**Passage shown**
_ _ _

Influence Maximization in Complex Networks by Using Evolutionary Deep Reinforcement Learning

Influence maximization (IM) in complex networks tries to activate a small subset of seed nodes that could maximize the propagation of influence. The studies on IM have attracted much attention due to their wide applications such as item recommendation, viral marketing, information propagation and disease immunization. Existing works mainly model the IM problem as a discrete optimization problem, and use either approximate or meta-heuristic algorithms to address this problem. However, these works are hard to find a good tradeoff between effectiveness and efficiency due to the NP-hard and large-scale network properties of the IM problem. In this article, we propose an evolutionary deep reinforcement learning algorithm (called EDRL-IM) for IM in complex networks. First, EDRL-IM models the IM problem as a continuous weight parameter optimization of deep Q network (DQN). Then, it combines an evolutionary algorithm (EA) and a deep reinforcement learning algorithm (DRL) to evolve the DQN. The EA simultaneously evolves a population of individuals, and each of which represents a possible DQN and returns a solution to the IM problem through a dynamic markov node selection strategy, while the DRL integrates all information and network-specific knowledge of DQNs to accelerate their evolution. Systematic experiments on both benchmark and real-world networks show the superiority of EDRL-IM over the state-of-the-art IM methods in finding seed nodes.

_ _ _

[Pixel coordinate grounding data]
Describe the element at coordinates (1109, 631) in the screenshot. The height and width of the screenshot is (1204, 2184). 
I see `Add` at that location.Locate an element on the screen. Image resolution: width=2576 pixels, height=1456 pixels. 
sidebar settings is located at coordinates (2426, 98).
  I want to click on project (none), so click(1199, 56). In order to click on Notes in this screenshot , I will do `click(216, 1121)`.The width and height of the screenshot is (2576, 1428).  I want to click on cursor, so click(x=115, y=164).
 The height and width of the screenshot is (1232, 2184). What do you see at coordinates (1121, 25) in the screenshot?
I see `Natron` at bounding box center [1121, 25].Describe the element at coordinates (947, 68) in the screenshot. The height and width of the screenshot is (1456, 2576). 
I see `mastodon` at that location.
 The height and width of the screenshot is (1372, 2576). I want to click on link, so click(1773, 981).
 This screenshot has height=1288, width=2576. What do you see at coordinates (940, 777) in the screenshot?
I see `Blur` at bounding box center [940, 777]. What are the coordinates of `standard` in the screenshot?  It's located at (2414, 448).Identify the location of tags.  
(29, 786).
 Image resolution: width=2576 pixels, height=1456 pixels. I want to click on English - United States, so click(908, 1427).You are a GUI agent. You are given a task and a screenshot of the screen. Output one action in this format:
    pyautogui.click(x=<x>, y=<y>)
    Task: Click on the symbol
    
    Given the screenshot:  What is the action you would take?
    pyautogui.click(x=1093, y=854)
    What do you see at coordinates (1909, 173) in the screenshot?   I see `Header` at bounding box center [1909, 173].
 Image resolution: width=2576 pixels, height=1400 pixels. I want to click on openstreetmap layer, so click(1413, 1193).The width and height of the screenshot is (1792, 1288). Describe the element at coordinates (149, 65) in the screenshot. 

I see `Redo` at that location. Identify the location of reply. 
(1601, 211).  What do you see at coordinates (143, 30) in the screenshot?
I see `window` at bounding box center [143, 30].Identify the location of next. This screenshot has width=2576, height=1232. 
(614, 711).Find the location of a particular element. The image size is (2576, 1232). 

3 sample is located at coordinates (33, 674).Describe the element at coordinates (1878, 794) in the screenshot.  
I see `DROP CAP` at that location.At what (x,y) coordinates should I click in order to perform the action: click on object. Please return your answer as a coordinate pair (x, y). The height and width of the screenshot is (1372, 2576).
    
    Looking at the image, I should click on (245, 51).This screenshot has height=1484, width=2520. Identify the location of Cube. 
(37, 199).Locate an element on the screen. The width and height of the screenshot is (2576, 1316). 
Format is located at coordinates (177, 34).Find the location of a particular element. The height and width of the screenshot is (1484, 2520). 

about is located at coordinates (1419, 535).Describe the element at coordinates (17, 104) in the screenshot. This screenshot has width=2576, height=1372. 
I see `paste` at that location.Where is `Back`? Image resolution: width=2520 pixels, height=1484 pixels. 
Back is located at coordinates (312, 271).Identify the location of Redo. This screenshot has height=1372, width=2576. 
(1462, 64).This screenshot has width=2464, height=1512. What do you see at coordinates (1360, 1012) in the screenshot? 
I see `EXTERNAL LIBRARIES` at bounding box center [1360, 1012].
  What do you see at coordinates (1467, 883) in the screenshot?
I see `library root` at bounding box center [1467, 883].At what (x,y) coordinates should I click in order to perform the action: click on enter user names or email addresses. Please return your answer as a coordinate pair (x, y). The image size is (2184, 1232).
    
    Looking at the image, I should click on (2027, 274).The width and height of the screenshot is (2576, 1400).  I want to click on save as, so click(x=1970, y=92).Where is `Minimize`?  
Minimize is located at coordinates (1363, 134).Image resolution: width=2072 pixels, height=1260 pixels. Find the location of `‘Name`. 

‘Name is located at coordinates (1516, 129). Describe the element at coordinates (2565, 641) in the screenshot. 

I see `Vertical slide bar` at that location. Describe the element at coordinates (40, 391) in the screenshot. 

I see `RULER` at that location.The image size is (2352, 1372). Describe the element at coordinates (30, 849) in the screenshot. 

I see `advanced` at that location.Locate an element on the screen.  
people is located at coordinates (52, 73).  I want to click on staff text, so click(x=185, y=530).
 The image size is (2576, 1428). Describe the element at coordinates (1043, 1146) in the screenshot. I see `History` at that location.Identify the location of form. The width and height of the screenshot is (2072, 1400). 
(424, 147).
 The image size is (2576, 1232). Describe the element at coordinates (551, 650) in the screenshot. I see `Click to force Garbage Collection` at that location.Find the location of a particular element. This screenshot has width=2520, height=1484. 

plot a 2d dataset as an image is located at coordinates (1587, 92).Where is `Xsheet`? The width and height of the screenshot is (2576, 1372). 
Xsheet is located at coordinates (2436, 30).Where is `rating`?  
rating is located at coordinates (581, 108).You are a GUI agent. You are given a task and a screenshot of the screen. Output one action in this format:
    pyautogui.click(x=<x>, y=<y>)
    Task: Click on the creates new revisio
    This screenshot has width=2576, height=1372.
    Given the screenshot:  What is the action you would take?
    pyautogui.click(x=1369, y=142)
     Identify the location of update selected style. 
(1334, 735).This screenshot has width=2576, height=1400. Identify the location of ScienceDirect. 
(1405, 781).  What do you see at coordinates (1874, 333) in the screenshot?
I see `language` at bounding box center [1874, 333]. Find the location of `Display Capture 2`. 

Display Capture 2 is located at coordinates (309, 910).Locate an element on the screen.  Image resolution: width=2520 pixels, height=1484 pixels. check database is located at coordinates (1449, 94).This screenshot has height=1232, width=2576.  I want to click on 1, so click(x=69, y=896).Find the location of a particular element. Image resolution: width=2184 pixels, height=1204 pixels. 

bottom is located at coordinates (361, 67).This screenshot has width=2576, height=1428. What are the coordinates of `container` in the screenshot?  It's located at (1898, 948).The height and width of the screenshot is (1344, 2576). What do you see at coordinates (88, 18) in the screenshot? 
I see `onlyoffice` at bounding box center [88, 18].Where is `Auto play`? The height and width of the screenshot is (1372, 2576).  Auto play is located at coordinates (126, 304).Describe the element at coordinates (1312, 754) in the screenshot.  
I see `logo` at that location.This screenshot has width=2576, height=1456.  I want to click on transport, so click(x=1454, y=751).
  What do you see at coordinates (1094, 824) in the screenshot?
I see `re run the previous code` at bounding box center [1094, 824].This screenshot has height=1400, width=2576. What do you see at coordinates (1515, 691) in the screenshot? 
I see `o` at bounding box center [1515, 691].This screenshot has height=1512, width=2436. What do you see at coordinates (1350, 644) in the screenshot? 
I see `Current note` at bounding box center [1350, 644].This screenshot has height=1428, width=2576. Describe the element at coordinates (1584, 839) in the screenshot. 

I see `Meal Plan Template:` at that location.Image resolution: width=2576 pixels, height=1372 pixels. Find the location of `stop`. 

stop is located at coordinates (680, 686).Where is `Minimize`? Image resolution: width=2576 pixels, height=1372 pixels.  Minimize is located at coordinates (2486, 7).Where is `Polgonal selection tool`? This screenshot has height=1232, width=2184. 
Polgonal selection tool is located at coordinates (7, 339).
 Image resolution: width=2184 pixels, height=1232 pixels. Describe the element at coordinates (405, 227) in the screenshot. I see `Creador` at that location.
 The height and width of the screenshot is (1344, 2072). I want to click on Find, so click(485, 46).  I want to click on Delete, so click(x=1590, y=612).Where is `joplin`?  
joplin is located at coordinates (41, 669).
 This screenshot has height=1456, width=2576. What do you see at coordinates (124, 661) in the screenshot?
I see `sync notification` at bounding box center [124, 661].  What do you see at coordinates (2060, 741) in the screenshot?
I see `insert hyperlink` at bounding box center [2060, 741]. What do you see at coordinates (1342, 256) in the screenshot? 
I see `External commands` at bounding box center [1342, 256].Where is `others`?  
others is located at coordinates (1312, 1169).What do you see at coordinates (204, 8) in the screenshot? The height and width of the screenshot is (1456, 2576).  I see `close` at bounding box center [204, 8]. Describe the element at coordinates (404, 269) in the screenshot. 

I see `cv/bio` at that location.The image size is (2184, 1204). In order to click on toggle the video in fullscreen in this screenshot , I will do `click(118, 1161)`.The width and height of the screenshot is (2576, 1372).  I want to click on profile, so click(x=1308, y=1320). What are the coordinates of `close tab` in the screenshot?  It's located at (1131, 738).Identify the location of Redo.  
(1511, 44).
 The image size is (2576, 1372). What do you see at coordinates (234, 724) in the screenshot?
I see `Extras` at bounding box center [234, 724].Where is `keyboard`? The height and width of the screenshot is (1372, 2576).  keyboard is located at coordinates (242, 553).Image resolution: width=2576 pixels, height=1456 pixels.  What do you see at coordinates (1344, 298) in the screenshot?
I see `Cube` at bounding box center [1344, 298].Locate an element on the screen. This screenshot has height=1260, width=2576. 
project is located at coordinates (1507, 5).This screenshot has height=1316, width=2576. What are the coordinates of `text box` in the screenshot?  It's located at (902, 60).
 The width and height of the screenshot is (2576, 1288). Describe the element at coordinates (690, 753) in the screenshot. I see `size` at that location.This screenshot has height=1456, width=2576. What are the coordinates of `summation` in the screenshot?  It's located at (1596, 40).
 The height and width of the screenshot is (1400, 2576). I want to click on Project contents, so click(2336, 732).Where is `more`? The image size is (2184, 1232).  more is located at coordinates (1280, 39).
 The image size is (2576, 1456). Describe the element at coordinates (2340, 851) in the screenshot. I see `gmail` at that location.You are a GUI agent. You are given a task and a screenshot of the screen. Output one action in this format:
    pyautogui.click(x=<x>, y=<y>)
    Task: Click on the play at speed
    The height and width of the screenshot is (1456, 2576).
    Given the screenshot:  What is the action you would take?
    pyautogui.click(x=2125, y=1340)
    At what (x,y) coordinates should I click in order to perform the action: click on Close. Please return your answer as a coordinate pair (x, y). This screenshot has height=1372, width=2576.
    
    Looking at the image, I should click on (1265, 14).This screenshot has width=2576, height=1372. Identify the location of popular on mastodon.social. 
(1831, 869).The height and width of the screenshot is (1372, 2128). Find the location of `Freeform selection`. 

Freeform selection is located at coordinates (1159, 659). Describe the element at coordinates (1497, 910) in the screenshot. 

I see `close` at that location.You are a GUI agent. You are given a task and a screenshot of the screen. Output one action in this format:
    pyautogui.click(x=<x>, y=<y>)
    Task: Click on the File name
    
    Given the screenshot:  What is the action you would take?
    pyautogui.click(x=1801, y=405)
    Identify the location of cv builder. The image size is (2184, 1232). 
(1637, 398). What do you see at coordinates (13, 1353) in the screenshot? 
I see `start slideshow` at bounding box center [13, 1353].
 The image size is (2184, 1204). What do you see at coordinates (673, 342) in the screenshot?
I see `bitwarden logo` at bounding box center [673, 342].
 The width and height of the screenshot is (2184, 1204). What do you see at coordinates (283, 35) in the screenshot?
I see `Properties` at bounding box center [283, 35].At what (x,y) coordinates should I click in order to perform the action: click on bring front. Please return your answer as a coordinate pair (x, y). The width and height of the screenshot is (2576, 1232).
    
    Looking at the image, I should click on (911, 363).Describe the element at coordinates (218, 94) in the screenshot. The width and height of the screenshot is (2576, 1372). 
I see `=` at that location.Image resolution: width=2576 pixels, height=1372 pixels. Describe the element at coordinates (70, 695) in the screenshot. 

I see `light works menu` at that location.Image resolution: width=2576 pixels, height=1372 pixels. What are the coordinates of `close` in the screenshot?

_ _ _

**Work required**
List every application of influence maximization that the influence maximization passage names.

**Exercise output**
Item recommendation, viral marketing, information propagation, disease immunization